— EXERCISE —
Copy exactly the lines from the one containing "Instruction: Check the" through the last line of the records below, both included, and leave out the pictures.

— Screenshot grounding data —
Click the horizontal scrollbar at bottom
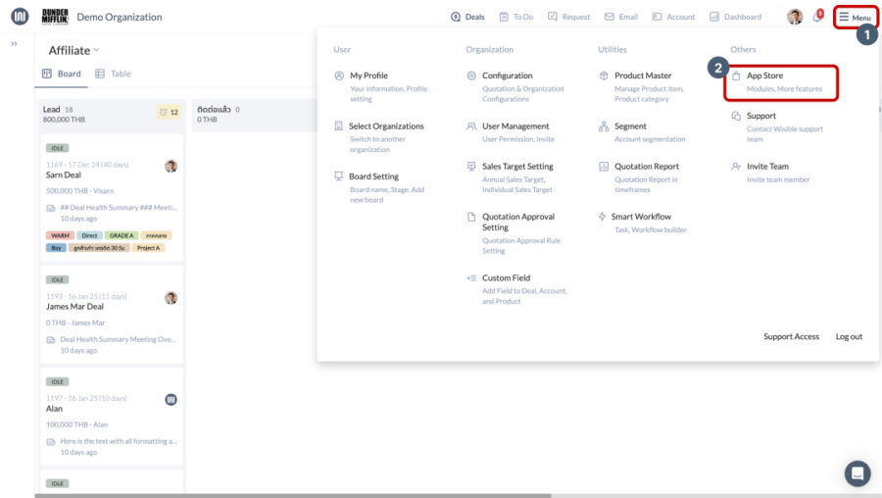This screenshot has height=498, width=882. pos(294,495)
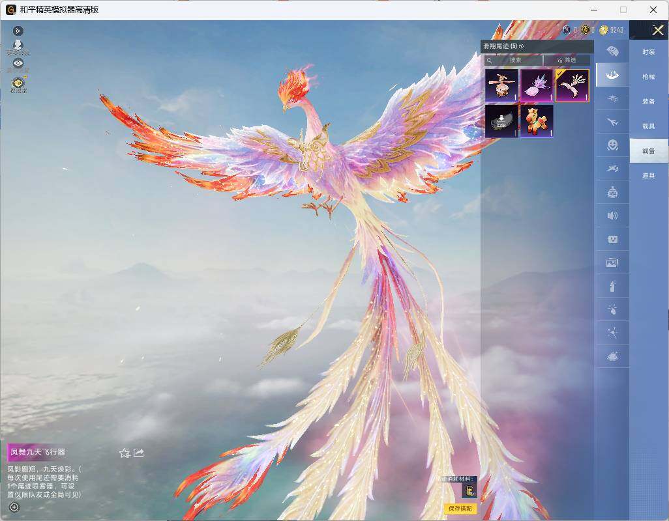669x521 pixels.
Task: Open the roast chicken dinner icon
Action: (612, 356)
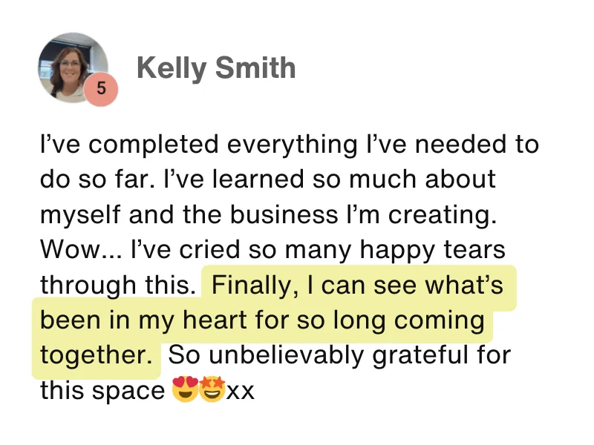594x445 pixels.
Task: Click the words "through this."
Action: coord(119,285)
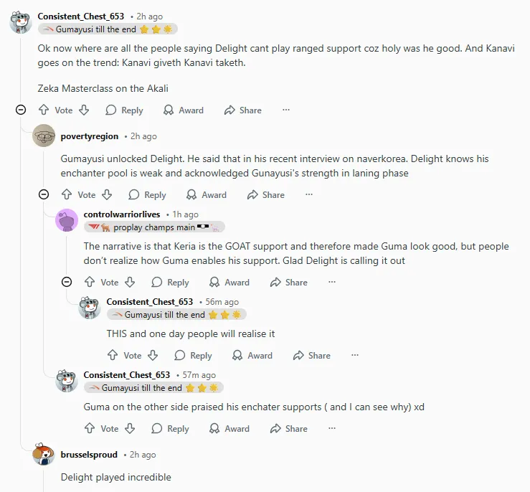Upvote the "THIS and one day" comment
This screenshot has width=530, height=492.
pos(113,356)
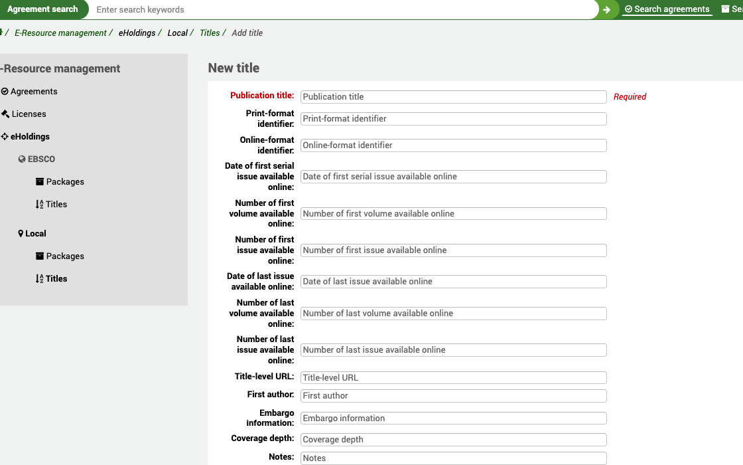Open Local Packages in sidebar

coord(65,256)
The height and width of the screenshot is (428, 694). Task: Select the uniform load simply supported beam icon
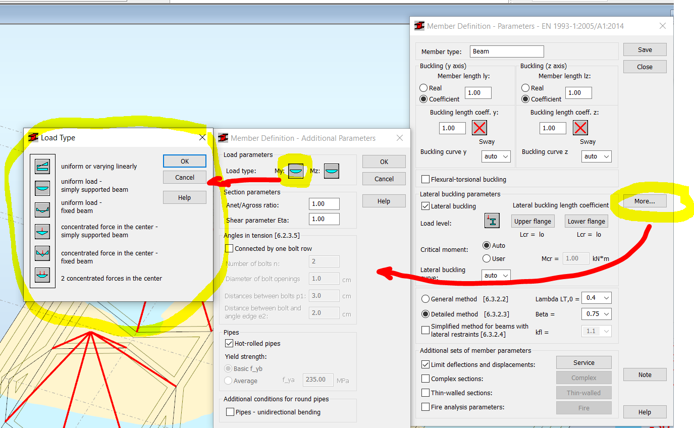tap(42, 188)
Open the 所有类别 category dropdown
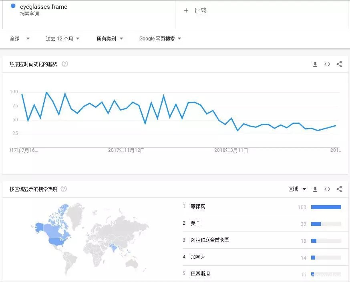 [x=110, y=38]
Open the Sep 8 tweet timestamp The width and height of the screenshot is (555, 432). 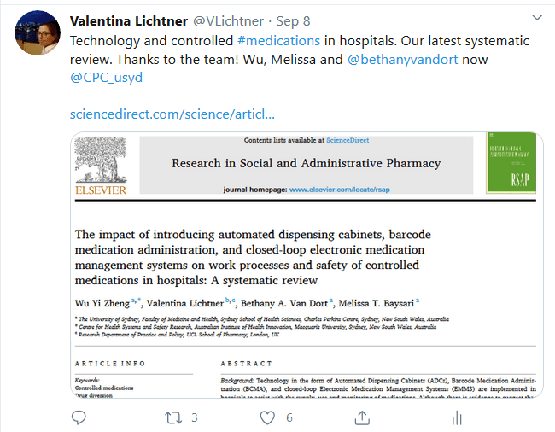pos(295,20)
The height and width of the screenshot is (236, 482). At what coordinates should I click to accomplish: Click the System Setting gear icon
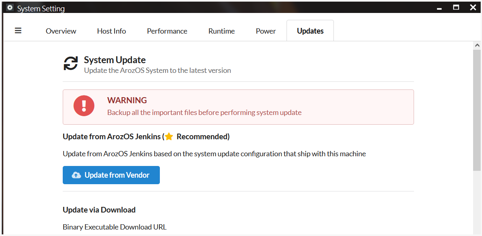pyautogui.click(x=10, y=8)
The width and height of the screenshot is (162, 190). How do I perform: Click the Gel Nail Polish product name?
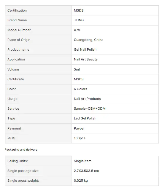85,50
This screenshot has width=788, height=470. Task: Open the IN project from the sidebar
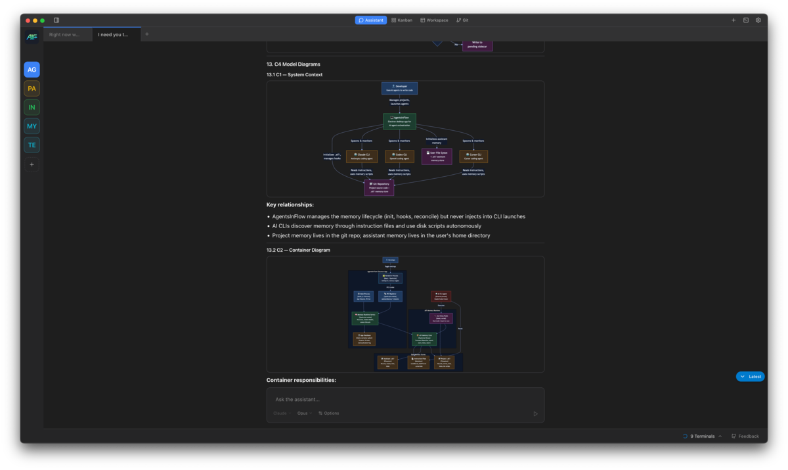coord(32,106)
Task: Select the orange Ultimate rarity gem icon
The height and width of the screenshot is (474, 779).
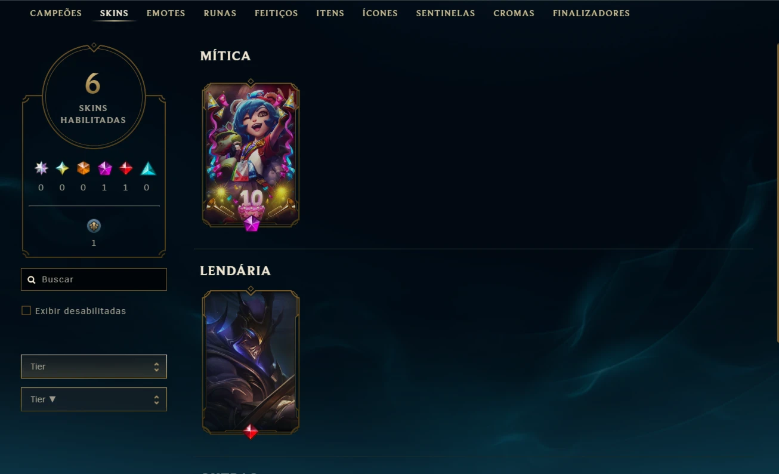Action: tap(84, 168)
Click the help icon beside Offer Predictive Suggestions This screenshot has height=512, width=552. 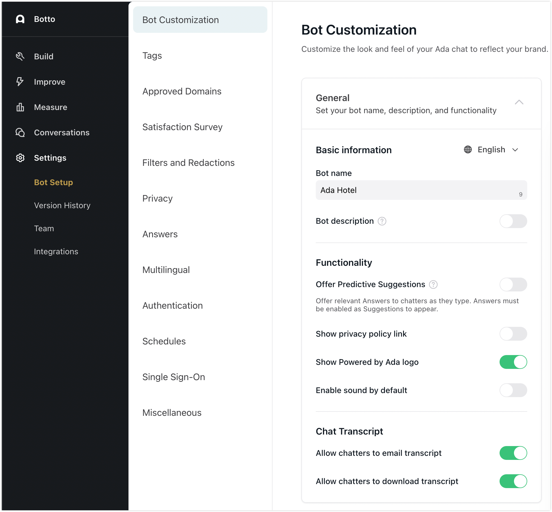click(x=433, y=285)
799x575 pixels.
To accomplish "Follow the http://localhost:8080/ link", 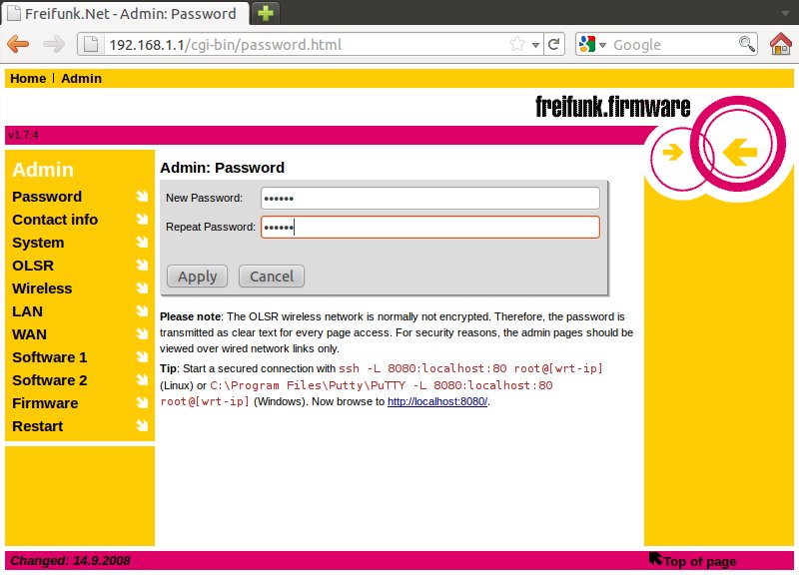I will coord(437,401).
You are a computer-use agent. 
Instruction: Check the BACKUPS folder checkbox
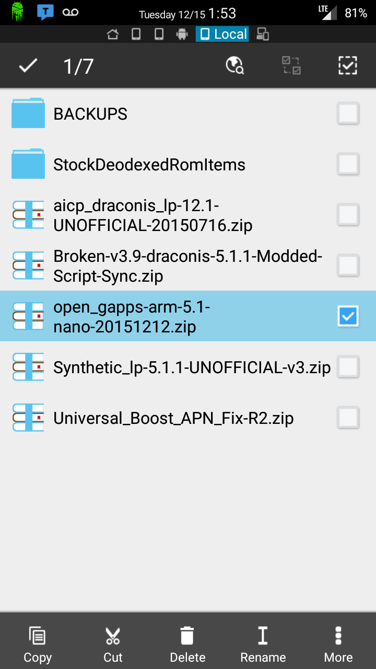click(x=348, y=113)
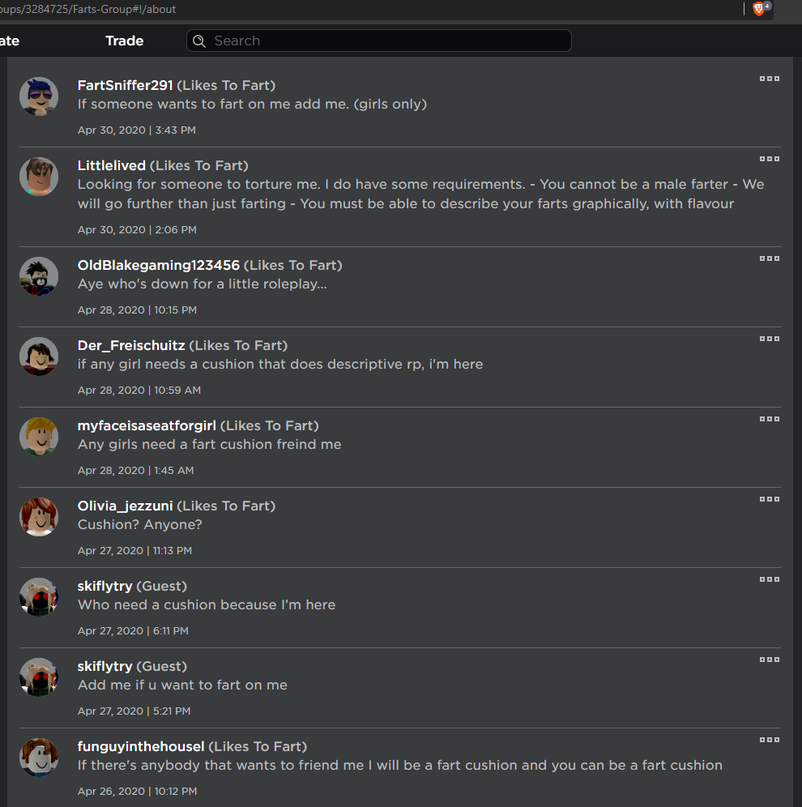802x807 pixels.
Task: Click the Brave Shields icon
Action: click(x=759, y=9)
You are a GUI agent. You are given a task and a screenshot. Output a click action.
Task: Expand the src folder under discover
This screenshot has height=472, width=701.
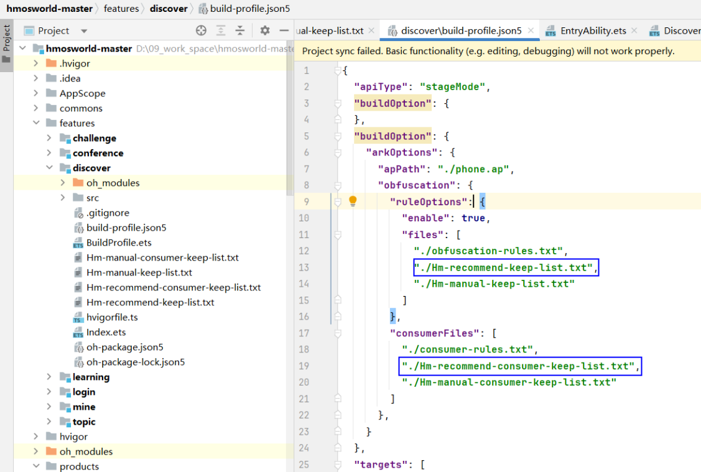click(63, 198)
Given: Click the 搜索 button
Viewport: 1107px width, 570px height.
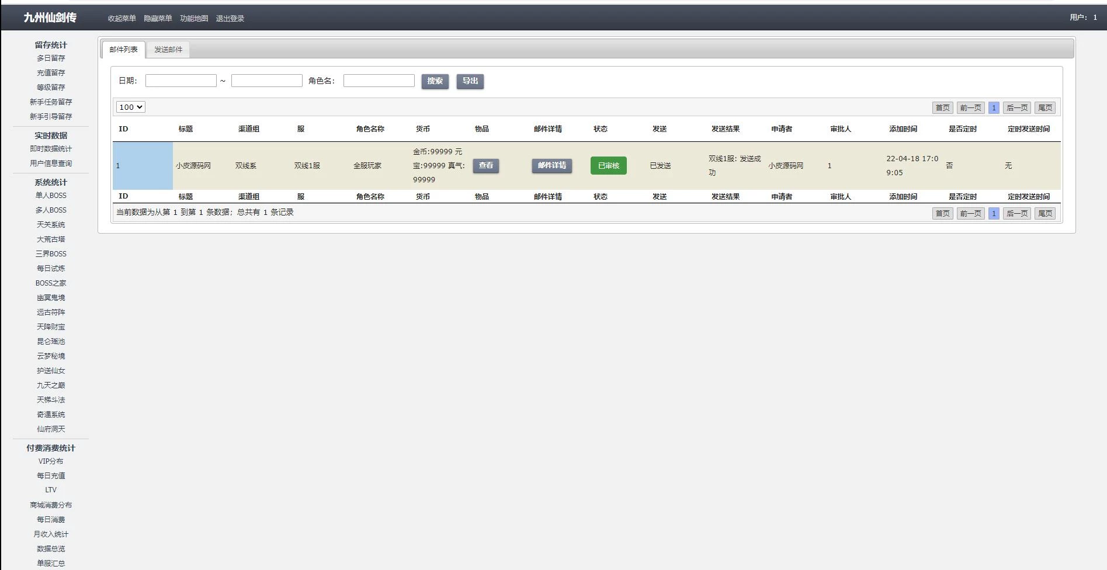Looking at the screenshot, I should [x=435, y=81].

— YOUR RESPONSE —
Instruction: Check the BACKUPS folder checkbox
click(x=348, y=113)
802x807 pixels.
Task: Click the Brave Shields icon
Action: click(x=759, y=9)
You are a GUI agent. You are given a task and a screenshot. Output a click action.
Task: Expand the src folder under discover
This screenshot has height=472, width=701.
click(63, 198)
Given: Click the 搜索 button
Viewport: 1107px width, 570px height.
Looking at the screenshot, I should [x=435, y=81].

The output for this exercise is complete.